Characterization of initiation factor eIF-3 from wheat germ.

Initiation factor eIF-3 has been isolated from the 120 mM KCl postribosomal supernatant of wheat germ by chromatography on DEAE-cellulose and phosphocellulose. Glycerol gradient centrifugation and polyacrylamide gel electrophoresis under nondenaturing conditions indicate that the eIF-3 prepared in this manner is at least 85% pure.
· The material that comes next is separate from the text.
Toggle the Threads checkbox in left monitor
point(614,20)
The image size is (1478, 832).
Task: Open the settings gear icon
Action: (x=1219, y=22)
Polyacrylamide gel electrophoresis in the presence of sodium dodecyl sulfate shows that the wheat germ eIF-3 contains 11 polypeptides, ranging in molecular weight from about 25,000 to 120,000. Eight of the polypeptides are present in equimolar amounts; two of the polypeptides are present at molar ratios of about 0.5; and one is present at a molar ratio of about 0.3. The highly purified wheat germ eIF-3 does not prevent the association of wheat germ 40S and 60 S ribosomal subunits to a significant extent. Wheat germ eIF-3 does not increase appreciably the ability of eIF-2 to form a ternary complex with Met-tRNAf and GTP. It does, however, enhance the binding of Met-tRNAf to 40 S ribosomal subunits in the presence of eIF-2 and GTP.